Here the job is to repeat the listing exactly, but not the pictures in it.
Start of Data in this exercise
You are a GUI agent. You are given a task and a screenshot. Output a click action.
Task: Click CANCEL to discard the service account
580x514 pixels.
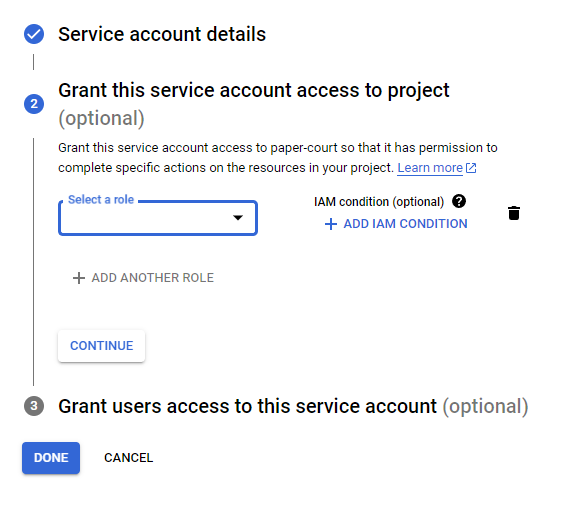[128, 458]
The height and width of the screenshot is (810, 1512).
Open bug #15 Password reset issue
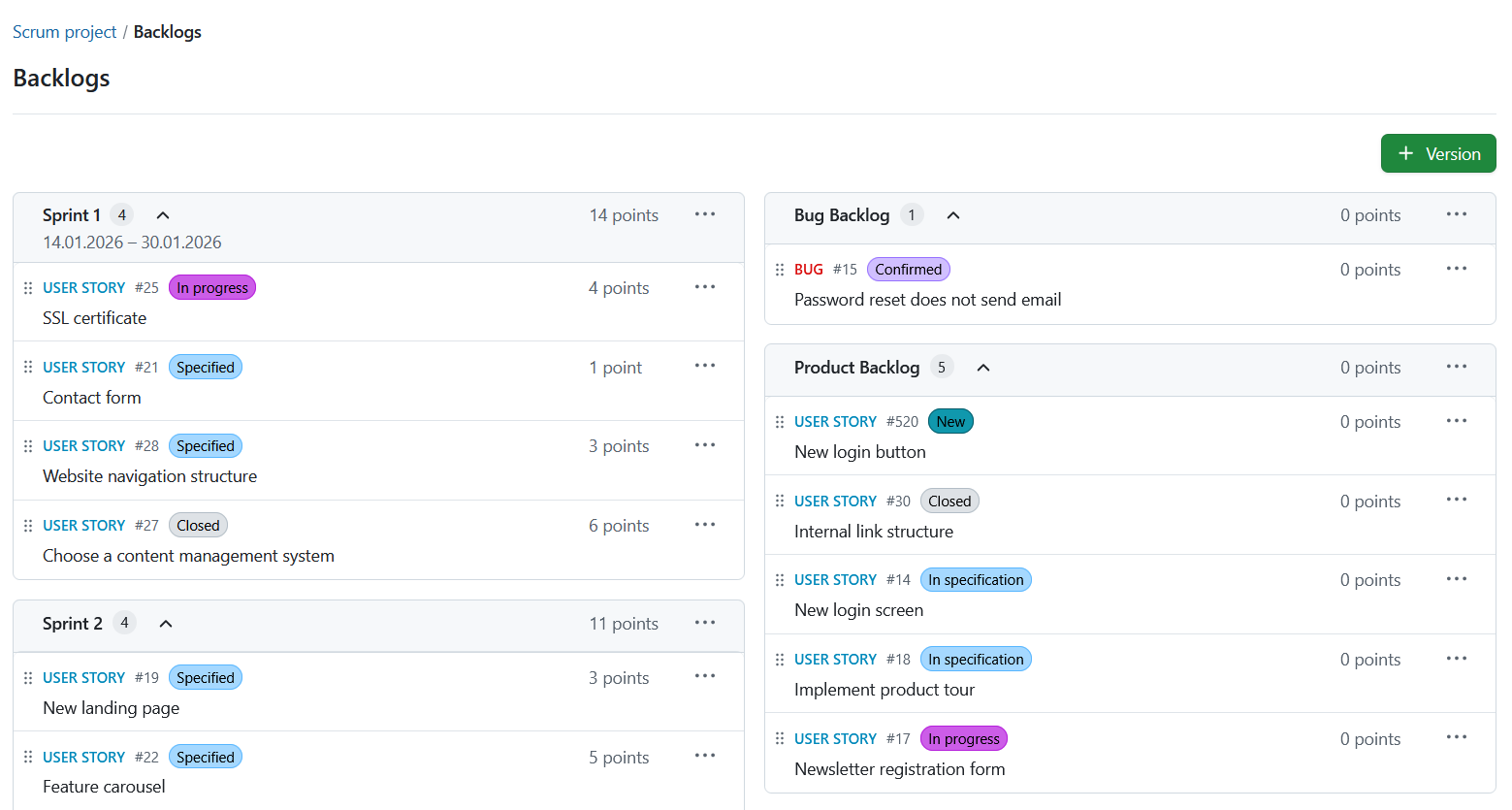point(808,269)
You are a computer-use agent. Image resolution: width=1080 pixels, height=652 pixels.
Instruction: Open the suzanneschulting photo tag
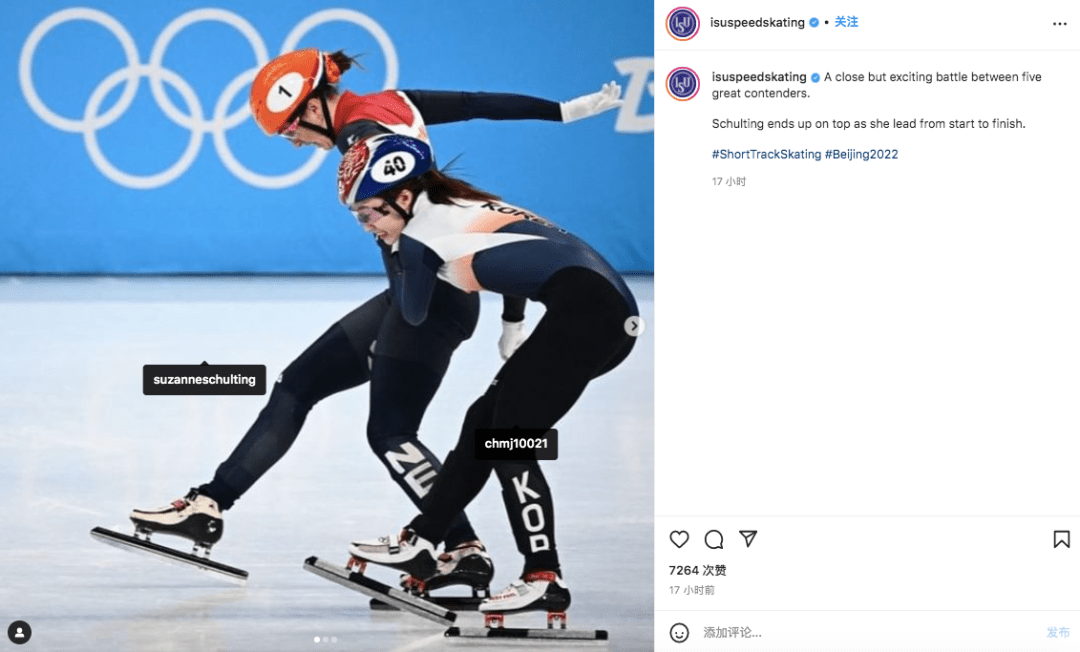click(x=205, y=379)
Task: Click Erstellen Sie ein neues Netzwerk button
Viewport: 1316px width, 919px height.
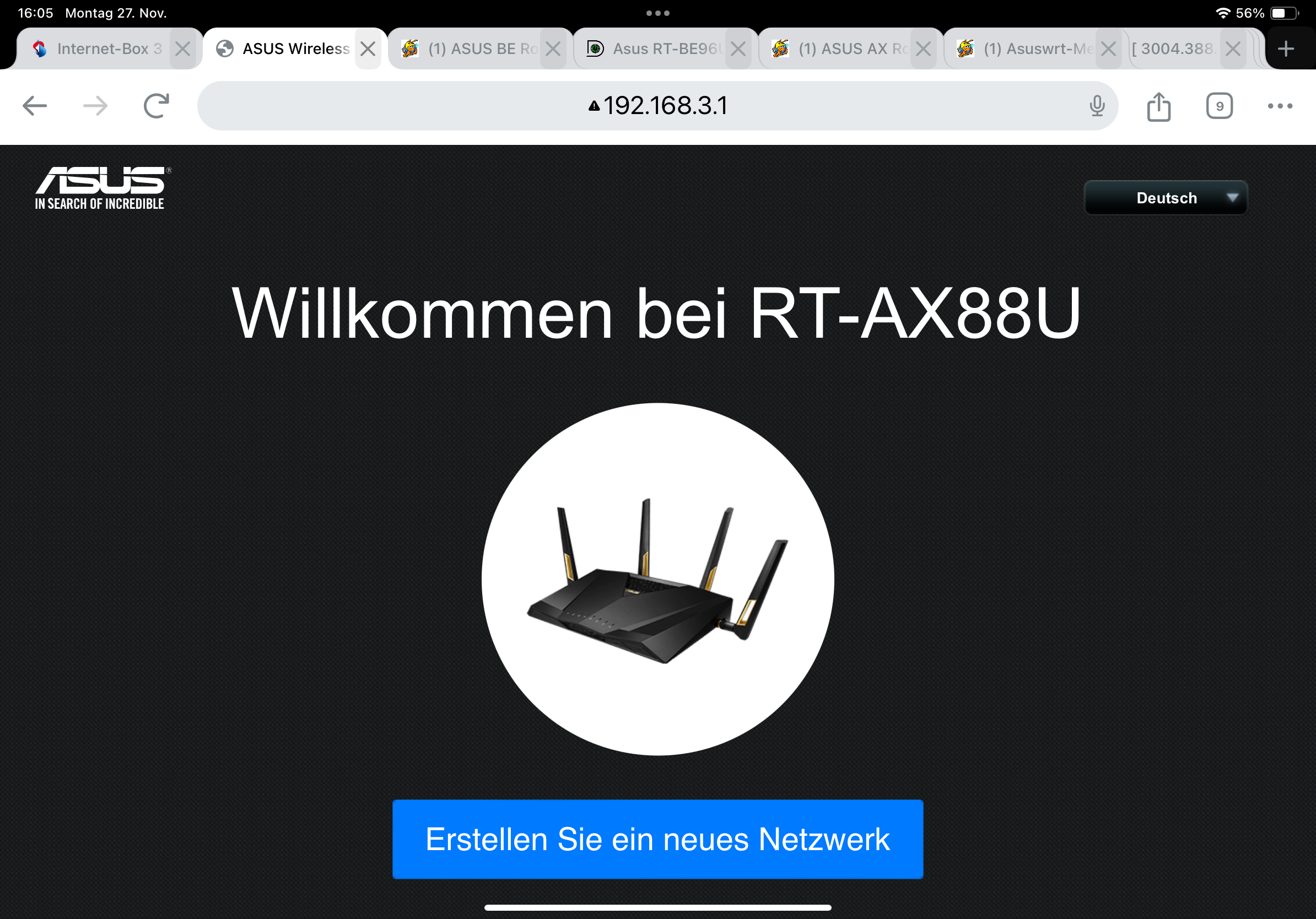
End of Data in this exercise
> [Answer]:
You are a GUI agent. You are given a task and a screenshot. Output a click action.
Task: Click CANCEL to discard the service account
580x514 pixels.
[128, 458]
The height and width of the screenshot is (810, 1512).
Open bug #15 Password reset issue
point(808,269)
You are a computer-use agent. Image resolution: width=1080 pixels, height=652 pixels.
Instruction: Open the suzanneschulting photo tag
click(x=205, y=379)
Task: Click Erstellen Sie ein neues Netzwerk button
Viewport: 1316px width, 919px height.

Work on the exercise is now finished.